Apart from compiler design, our professor emphasized good programming practices that he drilled in by looking at our source code and grading us on our cleanliness. I learned some valuable lessons about documenting code, refactoring all the time, repeating yourself, thorough and systematic testing etc. Lessons that I read about all the time, but that really only get ingrained when you work on a large project and NEED to do them to maintain your productivity (and your sanity when it’s late at night). I’m happy to say that now days, I use comments wisely and am always looking for ways to avoid repeating myself.
Another auxiliary skill I developed while building this compiler was the ability to hand write ia32 assembly code. My only experience with an assembly language had been with MIPS and the two languages are very different. Hilfinger is big on practical knowledge, and since few (if any?) use MIPS outside of academia, he figured it’d be better for us to learn ia32 and use it as the target language. I, being very results oriented, wanted to learn only as much of ia32 as I needed to compile python code but we naturally ran into a lot of problems in the compilation. The only way we could figure out what we were doing wrong was to look at the assembly, figure out what it was doing, and then pinpoint what it was doing wrong, so that involved me learning a lot of the details that I didn’t set out to learn. By the end of it, my way of debugging was to look at a python program, hand-write the assembly for it, and then work to make our compiler produce similar output. I actually got pretty fast at it, much to my
surpise.
The most rewarding thing about the project was that it was really cool to see it work correctly. We tested by comparing the output of our binaries with the standard python interpreter (which actually made things really easy to test), but it was really cool to see all of our test programs compile and run correctly. When we finally got all of our tests to pass, I definitely felt a sense of accomplishment from completing such a monumental task. I don’t know if you get that sense in real software development, because your software is never “done” but the relief/joy/pride in completing almost made all the effort worthwhile.
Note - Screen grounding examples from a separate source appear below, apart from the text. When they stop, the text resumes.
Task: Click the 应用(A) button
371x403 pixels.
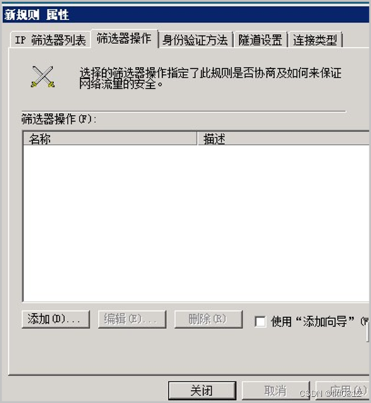Action: click(x=343, y=390)
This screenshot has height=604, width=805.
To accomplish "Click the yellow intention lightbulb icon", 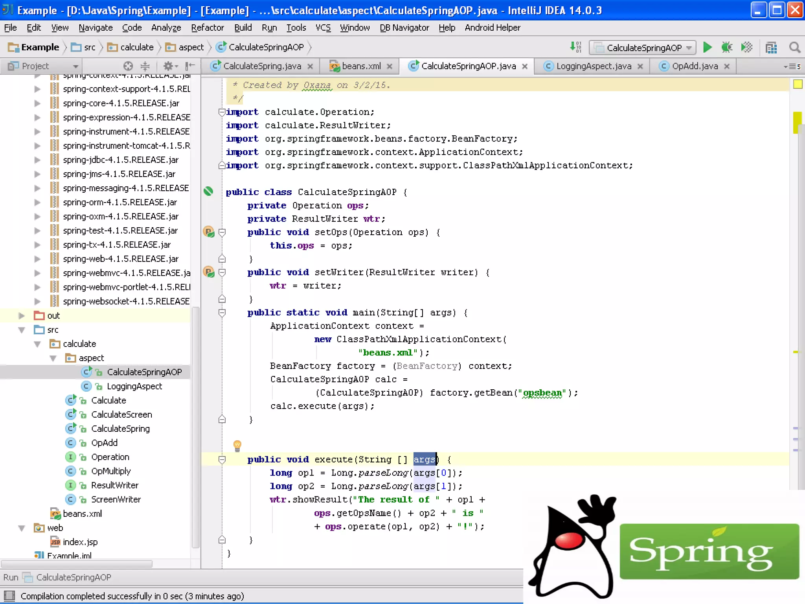I will point(237,446).
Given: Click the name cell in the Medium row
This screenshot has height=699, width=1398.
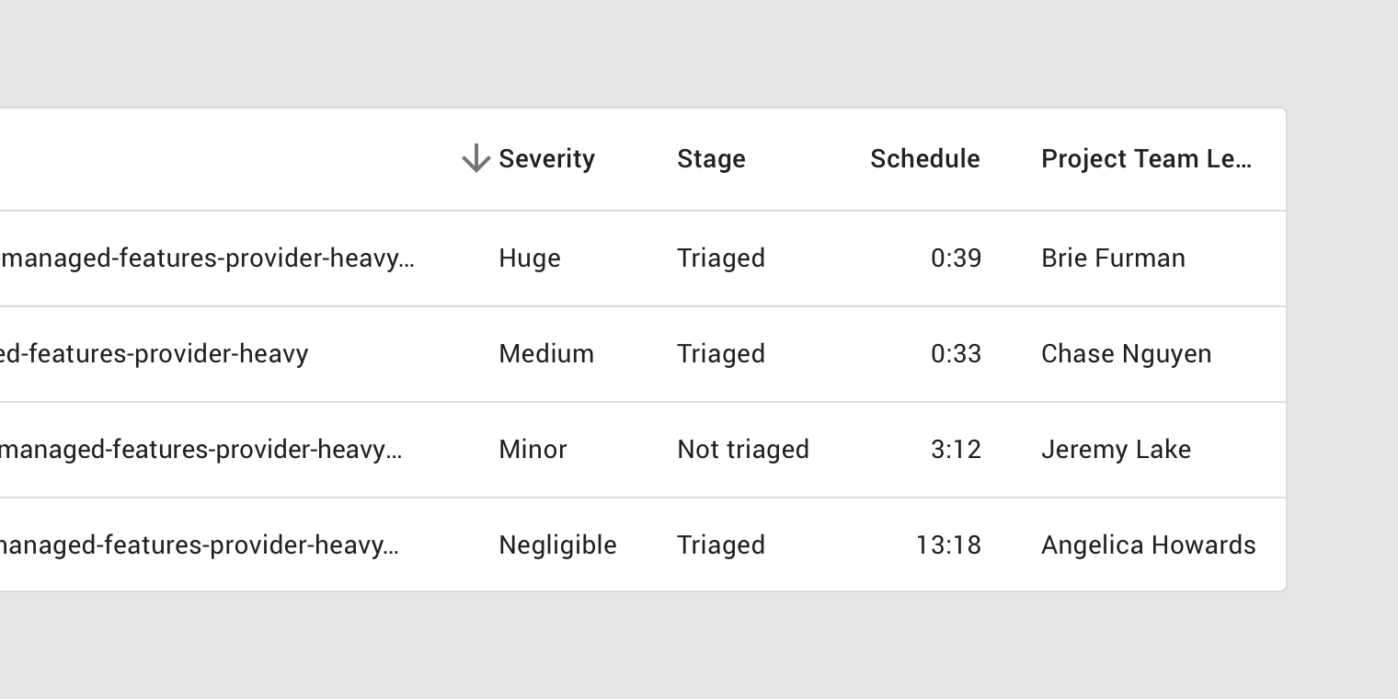Looking at the screenshot, I should pyautogui.click(x=154, y=354).
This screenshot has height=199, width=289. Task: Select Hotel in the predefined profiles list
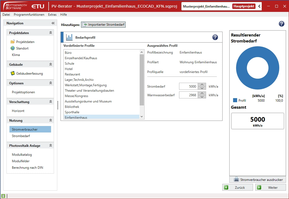[69, 69]
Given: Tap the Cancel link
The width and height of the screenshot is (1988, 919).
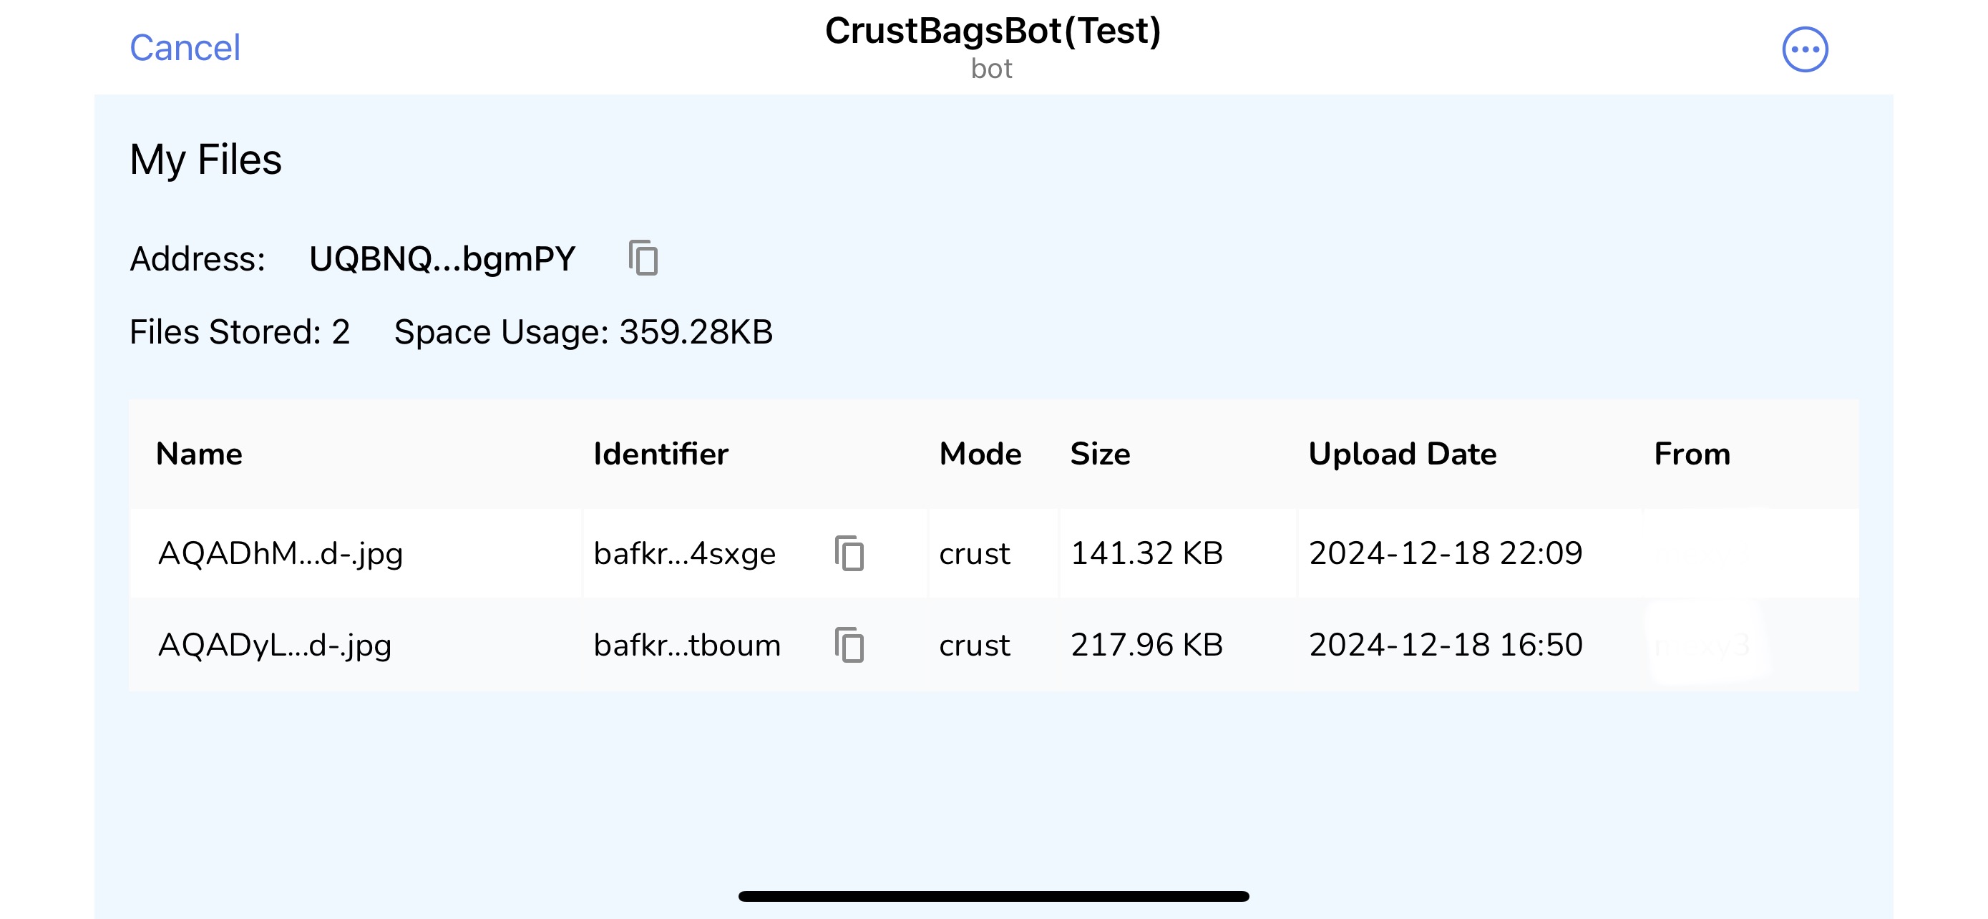Looking at the screenshot, I should (185, 48).
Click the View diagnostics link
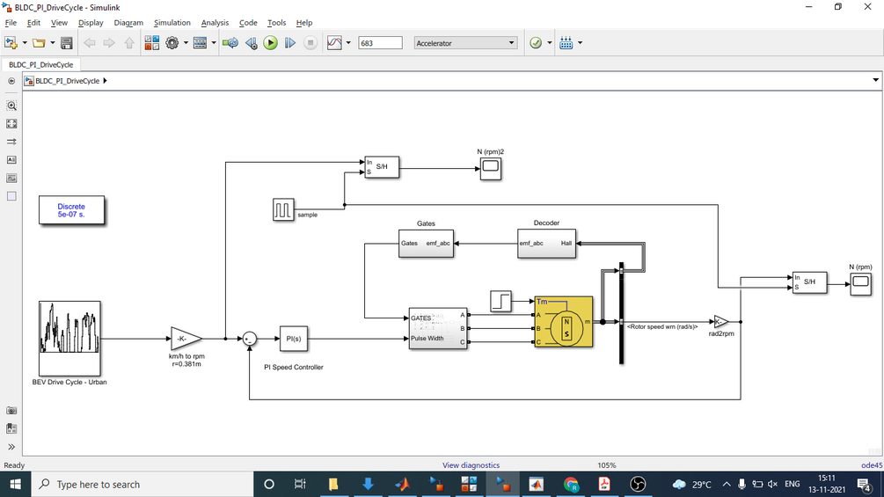This screenshot has height=497, width=884. 471,465
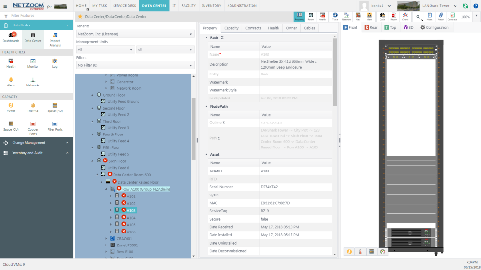
Task: Open the Tenants dropdown
Action: click(135, 34)
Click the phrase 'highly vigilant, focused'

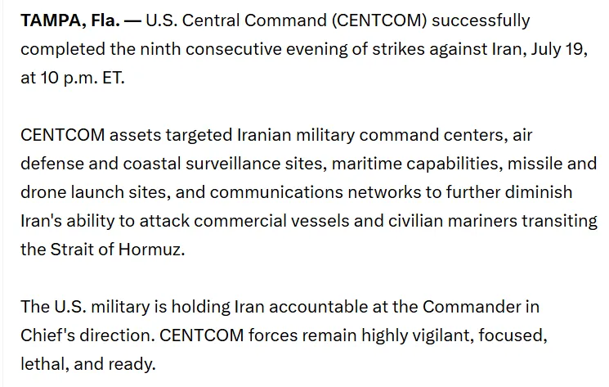point(453,335)
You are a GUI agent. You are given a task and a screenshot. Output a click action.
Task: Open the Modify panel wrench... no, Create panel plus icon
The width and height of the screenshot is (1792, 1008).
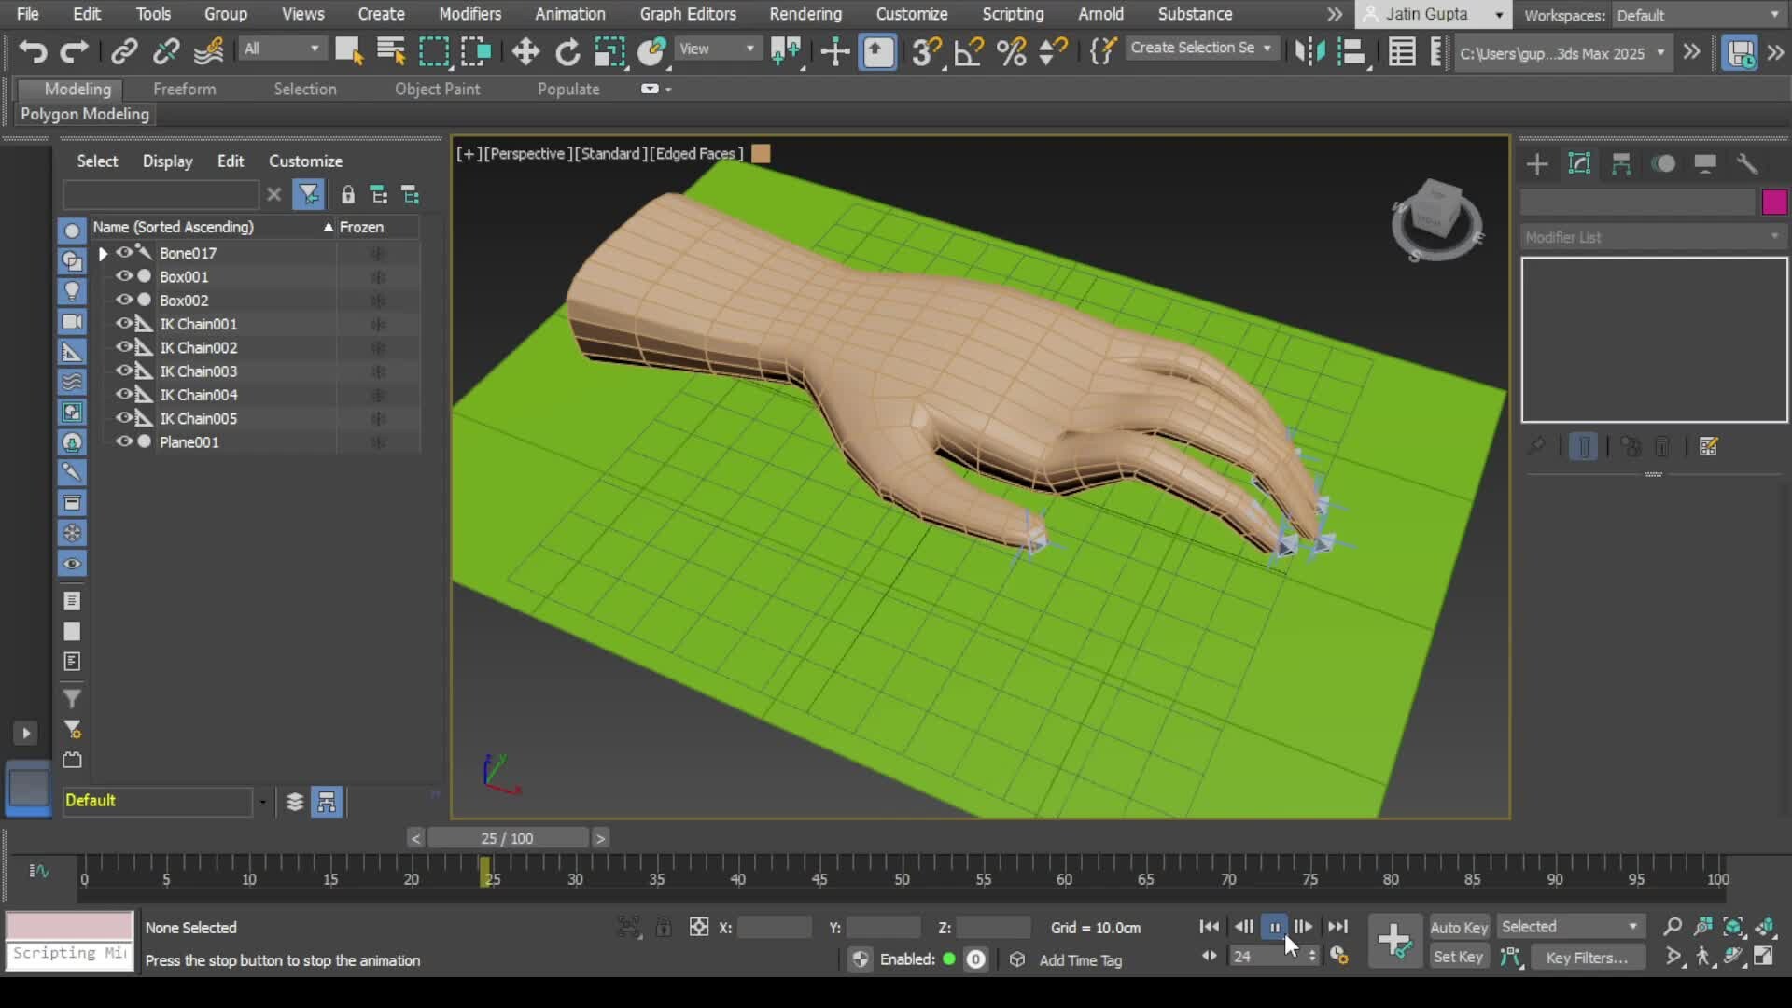click(1536, 163)
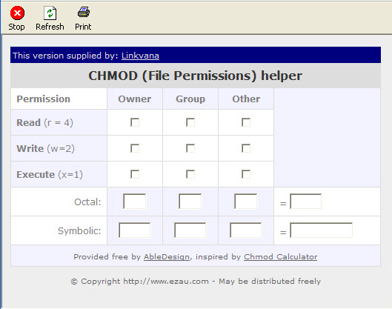
Task: Follow the Chmod Calculator link
Action: coord(281,256)
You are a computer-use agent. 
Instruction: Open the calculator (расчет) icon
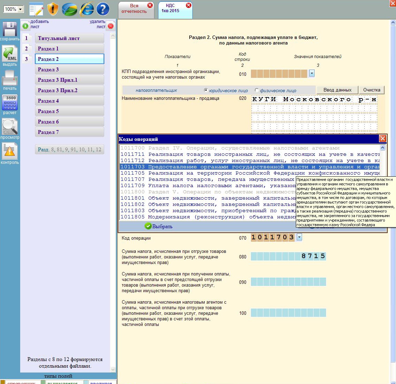pos(10,103)
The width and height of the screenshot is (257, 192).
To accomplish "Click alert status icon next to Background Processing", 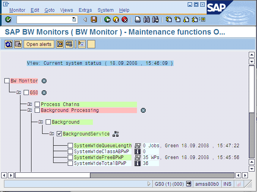I will point(143,110).
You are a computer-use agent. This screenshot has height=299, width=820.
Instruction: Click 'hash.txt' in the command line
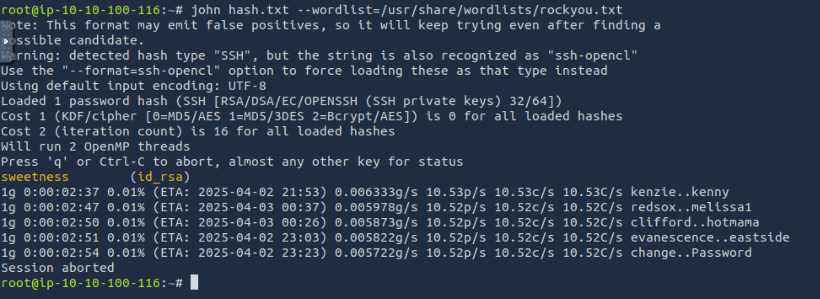[259, 10]
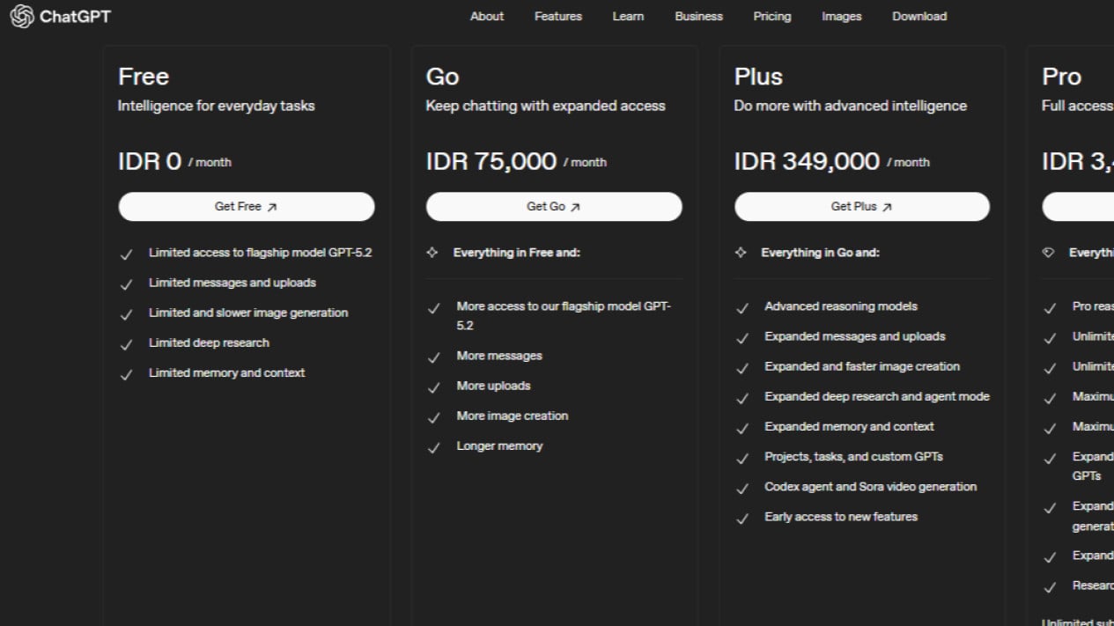This screenshot has height=626, width=1114.
Task: Select Download in the top navigation
Action: pyautogui.click(x=918, y=16)

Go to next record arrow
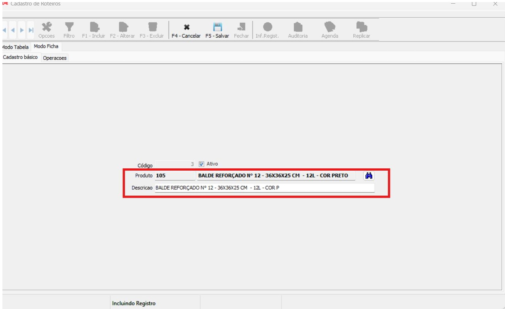click(x=22, y=31)
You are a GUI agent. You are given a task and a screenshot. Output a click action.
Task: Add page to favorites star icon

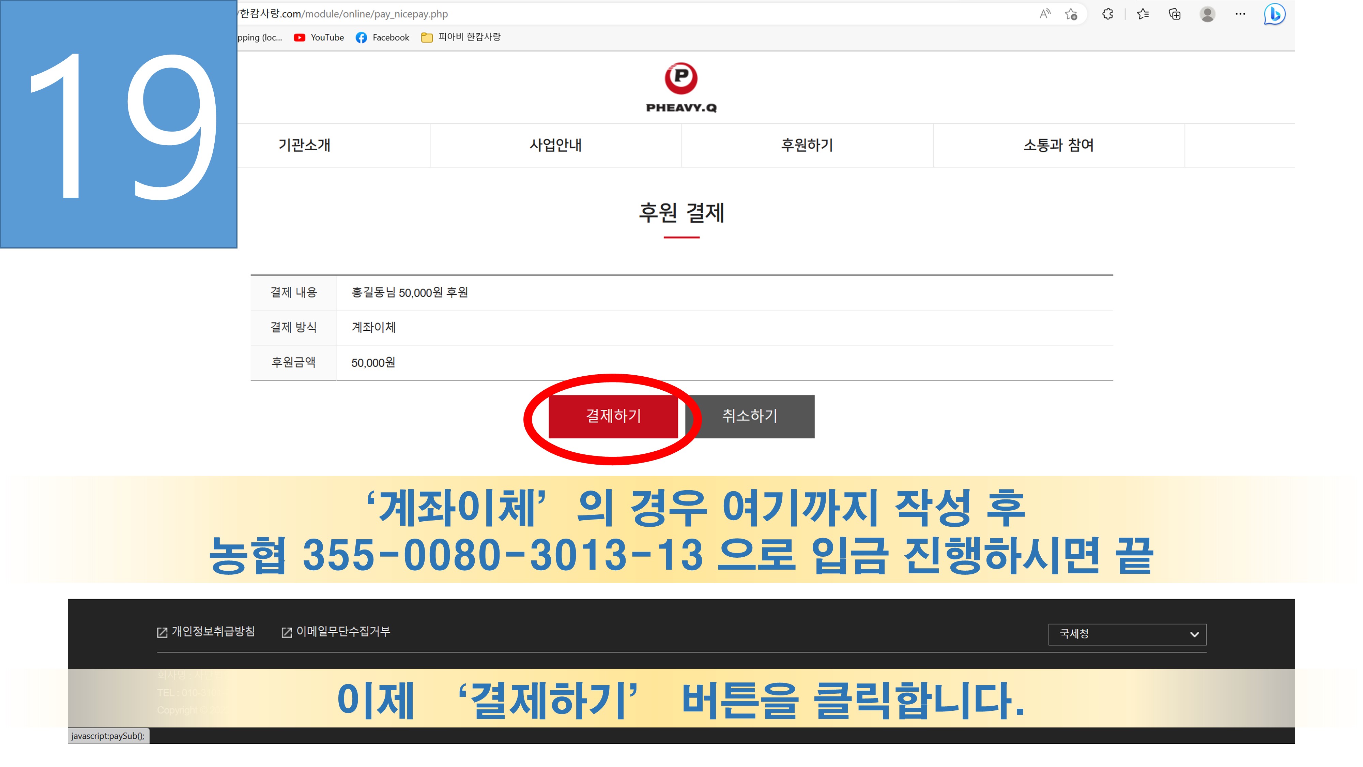pos(1071,14)
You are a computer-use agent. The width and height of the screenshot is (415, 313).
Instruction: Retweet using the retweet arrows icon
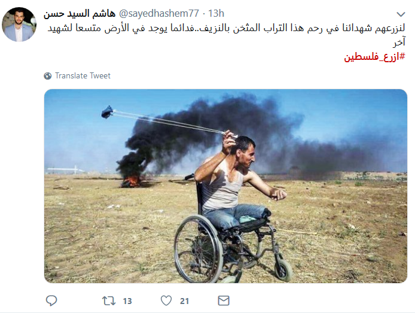(109, 301)
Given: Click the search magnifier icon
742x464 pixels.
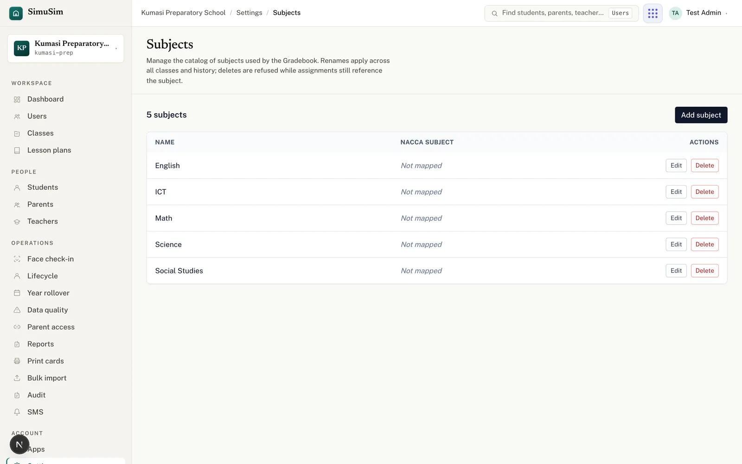Looking at the screenshot, I should click(494, 13).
The project isn’t something you can show off to a lot of people (like our pacman projects from AI), because I wouldn’t even expected non-computer-saavy people to know what a compiler is, but I find this to be further validation of how cool the project is. When you build a website and show it to people, they generally react positively, but when you build something that people don’t understand and they stare blankely at you, it validates that you are good at what you do. It’s similar to how my friends were awestruck when they found out their GSI (graduate student instructor) was studying quasi-smooth derived manifolds. When you are studying something that “no one” knows about and you’re successful, it’s very rewarding.
Everyone at Berkeley warns against taking compilers, because of how hard it’s supposed to be. However, my advice to Berkeley CS undergrads: definitely take the compilers class. I think it’s the single class that I’ve learned the most in, and it’s actually pretty rewarding too. But be prepared to work really hard.